++++ PASSAGE FOURNI
La démocratie libérale ne doit pas être tenue pour acquise

L’extrémisme lié à diverses idéologies est aujourd’hui étonnamment envahissant. C’est un poison politique qui doit être constamment rejeté.

par PAUL AXELROD | 03 AOÛT 17

J’ai eu le privilège de devenir majeur dans les années 1960, lorsque tout semblait possible. Aujourd’hui, envisager l’avenir exige une bien meilleure capacité d’adaptation.

Les baby-boomers nord-américains, surtout au Canada, ont traversé une époque de paix et d’immense prospérité (malgré l’horrible guerre du Vietnam). Leurs parents, issus de la classe ouvrière ou de la classe moyenne, ont vécu la dépression économique et la guerre, mais ont récolté les fruits de leurs efforts et de leurs sacrifices. Des prêts hypothécaires garantis par l’État leur ont permis de devenir propriétaires. Des dizaines de milliers d’anciens combattants ont poursuivi gratuitement des études postsecondaires grâce au premier grand programme d’aide financière aux étudiants de l’histoire du pays. Ils ont décroché des emplois lucratifs lors de la période d’après-guerre, marquée par une croissance économique soutenue et un faible taux de chômage.

Leurs enfants (les gens de ma génération) en ont profité à leur tour. Ils ont atteint un niveau de scolarité encore plus élevé et ont eu accès à de meilleures possibilités d’emplois. Ils ont pu bénéficier de soins de santé gratuits, de vacances estivales et de toute une gamme de nouveaux produits de consommation dignes de Disney World.

Au vu d’une telle prospérité, les manifestations étudiantes des années 1960 semblent futiles, et certains des jeunes qui y ont participé étaient marginaux et égocentriques. Malgré tout, même ce mouvement d’opposition était empreint de l’optimisme politique de l’époque. Les militants demandaient aux démocraties libérales d’être à la hauteur de leurs idéaux élevés en s’attaquant aux problèmes de pauvreté, au racisme, au sexisme et aux pratiques éducatives qui, au lieu de favoriser la croissance personnelle, étaient contraignantes.

Toutes formations politiques confondues, des conservateurs les plus opiniâtres aux nouveaux gauchistes militants, les gens entrevoyaient un monde meilleur et s’efforçaient de le concrétiser. Un progrès politique inspiré du modèle libéral démocrate semblait non seulement possible, mais inévitable. La chute du mur de Berlin, en 1989, en est un exemple particulièrement percutant. Nous avions l’impression que notre société ne pouvait que continuer à s’améliorer.
++++++++
● **ÉNONCÉ 1**:
Reproduisez telles quelles les lignes de données, depuis celle qui contient « Where should I click to: Inspect » jusqu'à celle qui contient « click(x=32, y=791) », ces deux lignes comprises.
++++ ENTRÉES FOURNIES
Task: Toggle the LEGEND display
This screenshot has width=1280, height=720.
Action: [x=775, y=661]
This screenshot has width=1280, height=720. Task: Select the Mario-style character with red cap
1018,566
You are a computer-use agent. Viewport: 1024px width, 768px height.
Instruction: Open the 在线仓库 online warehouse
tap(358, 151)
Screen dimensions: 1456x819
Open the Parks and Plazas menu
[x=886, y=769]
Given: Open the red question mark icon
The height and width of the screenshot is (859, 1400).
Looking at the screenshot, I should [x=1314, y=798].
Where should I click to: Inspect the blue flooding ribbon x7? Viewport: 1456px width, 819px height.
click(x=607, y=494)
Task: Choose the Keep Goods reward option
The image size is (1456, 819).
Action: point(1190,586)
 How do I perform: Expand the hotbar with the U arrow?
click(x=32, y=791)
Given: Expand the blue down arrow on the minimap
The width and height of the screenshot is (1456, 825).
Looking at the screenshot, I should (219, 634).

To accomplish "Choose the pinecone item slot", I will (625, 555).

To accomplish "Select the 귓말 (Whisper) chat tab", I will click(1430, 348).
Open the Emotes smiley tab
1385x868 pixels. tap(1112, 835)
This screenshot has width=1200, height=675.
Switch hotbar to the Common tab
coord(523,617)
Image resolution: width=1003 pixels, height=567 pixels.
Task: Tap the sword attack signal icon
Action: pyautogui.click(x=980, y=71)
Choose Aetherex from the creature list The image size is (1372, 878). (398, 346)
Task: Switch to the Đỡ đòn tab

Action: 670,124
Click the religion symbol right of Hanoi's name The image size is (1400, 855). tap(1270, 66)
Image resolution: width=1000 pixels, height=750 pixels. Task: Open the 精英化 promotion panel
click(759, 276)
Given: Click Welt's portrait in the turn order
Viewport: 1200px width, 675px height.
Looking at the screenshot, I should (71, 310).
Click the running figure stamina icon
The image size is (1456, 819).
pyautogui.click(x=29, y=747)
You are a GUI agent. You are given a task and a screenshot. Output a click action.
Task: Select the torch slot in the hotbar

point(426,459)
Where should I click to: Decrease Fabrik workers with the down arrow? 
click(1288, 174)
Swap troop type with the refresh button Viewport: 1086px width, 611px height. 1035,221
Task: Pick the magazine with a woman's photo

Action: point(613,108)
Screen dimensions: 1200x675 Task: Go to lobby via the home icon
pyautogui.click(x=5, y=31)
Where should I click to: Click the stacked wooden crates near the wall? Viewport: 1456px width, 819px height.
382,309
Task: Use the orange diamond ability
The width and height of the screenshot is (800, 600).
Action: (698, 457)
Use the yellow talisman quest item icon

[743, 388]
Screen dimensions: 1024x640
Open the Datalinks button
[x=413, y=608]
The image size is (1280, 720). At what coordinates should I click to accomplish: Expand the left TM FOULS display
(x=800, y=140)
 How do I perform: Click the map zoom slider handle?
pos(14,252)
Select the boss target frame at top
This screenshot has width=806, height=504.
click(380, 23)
++++++++
● **ÉNONCÉ 2**:
Répondez aux questions suivantes à l'aide du texte sur la démocratie libérale.
(a) En quelle année le mur de Berlin est-il tombé ?
(b) Grâce à quel programme des dizaines de milliers d'anciens combattants ont-ils poursuivi gratuitement des études postsecondaires ?
(c) Dans quelle décennie Paul Axelrod est-il devenu majeur ?

● **SOLUTION 1**:
Where should I click to: Inspect the blue flooding ribbon x7? Viewport: 1456px width, 819px height.
click(x=607, y=494)
Task: Choose the Keep Goods reward option
The image size is (1456, 819).
Action: point(1190,586)
 How do I perform: Expand the hotbar with the U arrow?
click(x=32, y=791)

● **SOLUTION 2**:
(a) En 1989.
(b) Grâce au premier grand programme d'aide financière aux étudiants de l'histoire du pays.
(c) Dans les années 1960.